Work to complete
Only one stretch of the data below is wanted: the lines from the one with "[Поделиться на Фейсбуке] (105, 1434)" through the one with "Подобрать (162, 2127)", repeated exactly.

Material for the task
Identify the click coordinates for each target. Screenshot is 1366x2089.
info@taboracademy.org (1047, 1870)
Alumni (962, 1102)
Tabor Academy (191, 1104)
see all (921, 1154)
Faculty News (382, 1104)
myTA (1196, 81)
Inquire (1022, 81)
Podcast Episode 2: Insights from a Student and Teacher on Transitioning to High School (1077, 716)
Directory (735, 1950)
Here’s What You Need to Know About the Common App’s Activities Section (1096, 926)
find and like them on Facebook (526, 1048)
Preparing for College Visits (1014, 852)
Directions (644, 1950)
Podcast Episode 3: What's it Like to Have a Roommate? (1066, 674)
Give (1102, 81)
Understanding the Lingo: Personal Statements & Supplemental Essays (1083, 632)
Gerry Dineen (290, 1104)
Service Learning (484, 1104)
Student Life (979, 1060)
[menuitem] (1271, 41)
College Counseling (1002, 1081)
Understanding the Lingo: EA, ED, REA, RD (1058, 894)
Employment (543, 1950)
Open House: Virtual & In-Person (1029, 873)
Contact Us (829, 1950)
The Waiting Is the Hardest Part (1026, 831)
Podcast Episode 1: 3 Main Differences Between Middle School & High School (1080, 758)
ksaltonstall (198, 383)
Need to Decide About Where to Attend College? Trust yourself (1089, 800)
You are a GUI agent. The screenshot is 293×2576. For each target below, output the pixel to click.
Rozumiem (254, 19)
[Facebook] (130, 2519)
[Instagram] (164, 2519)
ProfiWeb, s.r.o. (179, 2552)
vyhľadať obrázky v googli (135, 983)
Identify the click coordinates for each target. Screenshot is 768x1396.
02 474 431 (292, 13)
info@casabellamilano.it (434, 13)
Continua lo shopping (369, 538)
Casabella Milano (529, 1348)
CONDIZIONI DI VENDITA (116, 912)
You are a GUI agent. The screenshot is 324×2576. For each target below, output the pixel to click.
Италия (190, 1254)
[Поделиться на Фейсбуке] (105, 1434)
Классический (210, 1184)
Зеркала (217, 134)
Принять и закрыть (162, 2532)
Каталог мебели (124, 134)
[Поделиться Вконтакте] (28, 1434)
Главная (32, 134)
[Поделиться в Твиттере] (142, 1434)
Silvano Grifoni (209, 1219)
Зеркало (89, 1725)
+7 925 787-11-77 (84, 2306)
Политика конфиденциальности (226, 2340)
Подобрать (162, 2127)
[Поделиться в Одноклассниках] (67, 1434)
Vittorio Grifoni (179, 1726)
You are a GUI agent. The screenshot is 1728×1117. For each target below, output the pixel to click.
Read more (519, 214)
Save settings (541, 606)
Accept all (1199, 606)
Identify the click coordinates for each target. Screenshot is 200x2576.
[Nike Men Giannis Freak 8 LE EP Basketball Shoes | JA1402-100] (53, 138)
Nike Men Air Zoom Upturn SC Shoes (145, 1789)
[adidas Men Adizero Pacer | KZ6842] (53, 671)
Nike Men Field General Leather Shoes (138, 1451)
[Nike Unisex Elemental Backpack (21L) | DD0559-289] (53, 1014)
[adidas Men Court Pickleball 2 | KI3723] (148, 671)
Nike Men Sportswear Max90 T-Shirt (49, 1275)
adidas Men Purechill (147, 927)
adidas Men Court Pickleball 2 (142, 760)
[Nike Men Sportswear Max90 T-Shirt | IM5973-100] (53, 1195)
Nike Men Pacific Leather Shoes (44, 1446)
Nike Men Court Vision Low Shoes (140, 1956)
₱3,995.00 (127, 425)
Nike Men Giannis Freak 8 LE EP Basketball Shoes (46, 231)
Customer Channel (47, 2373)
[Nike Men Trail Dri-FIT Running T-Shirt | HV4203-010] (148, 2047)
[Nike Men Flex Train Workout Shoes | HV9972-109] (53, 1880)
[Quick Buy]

Exercise solution
[Поделиться на Фейсбуке] (105, 1434)
Классический (210, 1184)
Зеркала (217, 134)
Принять и закрыть (162, 2532)
Каталог мебели (124, 134)
[Поделиться Вконтакте] (28, 1434)
Главная (32, 134)
[Поделиться в Твиттере] (142, 1434)
Silvano Grifoni (209, 1219)
Зеркало (89, 1725)
+7 925 787-11-77 (84, 2306)
Политика конфиденциальности (226, 2340)
Подобрать (162, 2127)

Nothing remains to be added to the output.